Excerpted passage

Questions About Syria Remain

Julien:            After much deep and profound brain things inside my head, I have decided to thank you for bringing peace to our home.  And to make you feel good, I’m going to give you this lovely parting gift.

Alex the Lion: No, I couldn’t.  Really, I can’t take your crown.

Julien:            Oh, that’s OK.  I’ve got a bigger crown.  It’s got a gecko on it.  Look at him shake!  Go, Stevie, go!

            —Sacha Baron Cohen as the voice of King Julien, and Ben Stiller as the voice of Alex the Lion in Madagascar


While President Obama continues to work through the machinations of his considerable intellect (read: ego), I remain sorely troubled about our potential action in Syria.

Over the last couple of days, the administration has trotted out Secretary of State John Kerry to make a speech, and has released a report from the “Intelligence Community” purporting to make the case that the Assad regime used chemical weapons in a rocket attack on August 21 outside Damascus.  As an initial point, why is it John Kerry that’s addressing the American people on this issue, and not the President?  This is a big deal, and a leader needs to lead, not send out his lackeys.  And if the case is as strong as they claim it to be, then a great lawyer/scholar/orator like Obama should have no problem wrapping himself up in it before the American people.  That he isn’t in itself casts doubt on the whole thing.

Extracted entries
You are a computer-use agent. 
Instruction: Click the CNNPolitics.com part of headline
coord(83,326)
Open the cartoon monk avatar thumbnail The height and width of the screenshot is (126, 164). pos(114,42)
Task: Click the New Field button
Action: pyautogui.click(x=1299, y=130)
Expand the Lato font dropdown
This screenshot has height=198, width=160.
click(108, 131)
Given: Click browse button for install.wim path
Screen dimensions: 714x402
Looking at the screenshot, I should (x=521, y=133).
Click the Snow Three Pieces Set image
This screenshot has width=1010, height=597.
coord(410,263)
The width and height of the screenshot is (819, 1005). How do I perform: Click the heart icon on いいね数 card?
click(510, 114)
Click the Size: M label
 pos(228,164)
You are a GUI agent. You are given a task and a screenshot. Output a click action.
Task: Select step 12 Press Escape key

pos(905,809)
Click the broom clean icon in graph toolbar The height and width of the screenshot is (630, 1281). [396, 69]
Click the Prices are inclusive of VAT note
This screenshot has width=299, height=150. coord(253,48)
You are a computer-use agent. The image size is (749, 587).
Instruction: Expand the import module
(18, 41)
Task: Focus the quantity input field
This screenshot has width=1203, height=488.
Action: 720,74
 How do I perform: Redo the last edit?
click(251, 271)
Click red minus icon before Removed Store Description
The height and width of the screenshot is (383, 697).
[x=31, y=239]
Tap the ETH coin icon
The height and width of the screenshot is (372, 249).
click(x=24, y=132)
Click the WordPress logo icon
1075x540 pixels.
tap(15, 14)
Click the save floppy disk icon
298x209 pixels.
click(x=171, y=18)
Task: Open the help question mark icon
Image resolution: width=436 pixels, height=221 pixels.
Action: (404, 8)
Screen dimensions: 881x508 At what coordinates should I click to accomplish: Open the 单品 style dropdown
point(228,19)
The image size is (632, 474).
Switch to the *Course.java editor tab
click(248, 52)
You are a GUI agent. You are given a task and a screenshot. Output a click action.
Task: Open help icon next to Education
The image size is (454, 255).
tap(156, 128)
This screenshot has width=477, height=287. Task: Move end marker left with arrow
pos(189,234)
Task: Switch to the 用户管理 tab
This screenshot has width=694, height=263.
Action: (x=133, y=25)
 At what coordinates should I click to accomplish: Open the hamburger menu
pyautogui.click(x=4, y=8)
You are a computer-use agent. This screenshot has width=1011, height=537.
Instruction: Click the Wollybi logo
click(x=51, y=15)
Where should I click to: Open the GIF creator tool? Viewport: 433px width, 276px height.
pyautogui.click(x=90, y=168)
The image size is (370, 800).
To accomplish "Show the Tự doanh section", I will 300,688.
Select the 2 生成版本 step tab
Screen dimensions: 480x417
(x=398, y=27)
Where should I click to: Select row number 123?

Requirement 1
Answer these questions about the Syria commentary:
(a) According to Julien in the opening quote, what is on his bigger crown?
(b) On what date does the report say the rocket attack outside Damascus took place?
(c) Whom did the administration send out to make a speech on the issue?
Requirement 2
Resume the Syria commentary after its final sentence and carry the argument forward.

Answer 1
(a) A gecko.
(b) August 21.
(c) Secretary of State John Kerry.

Answer 2
Further, while the intelligence report and Kerry’s speechifying appear to make a strong case that Assad used chemical weapons, that case still remains a matter of taking their word for it.  They claim to have reports, and videos, and eyewitness accounts, and intercepted communications,  but they haven’t actually shown us any of it.  If it’s all as damning as they say it is, why not lay them out for all the world to see?  Surely if there is a universally-recognized “international norm” against the use of chemical weapons, if the evidence is as good as they claim there would be an immediate global consensus for taking action against the Assad regime.  Surely if the case is as iron-clad as they tell us, they would have no trouble getting authorization from Congress to take that action.  Surely if they have Assad as dead-to-rights as they are advertising, they would easily persuade the American people to support an attack.

All of which begs the question: why haven’t they put their actual cards on the table?

Unfortunately, the intelligence brief suggests a troubling possible piece to that puzzle.  Part of the supposed case against Assad includes evidence of preparations of chemical weapons in the days prior to the attack:

“We have intelligence that leads us to assess that Syrian chemical weapons personnel – including personnel assessed to be associated with the SSRC – were preparing chemical munitions prior to the attack. In the three days prior to the attack, we collected streams of human, signals and geospatial intelligence that reveal regime activities that we assess were associated with preparations for a chemical weapons attack.”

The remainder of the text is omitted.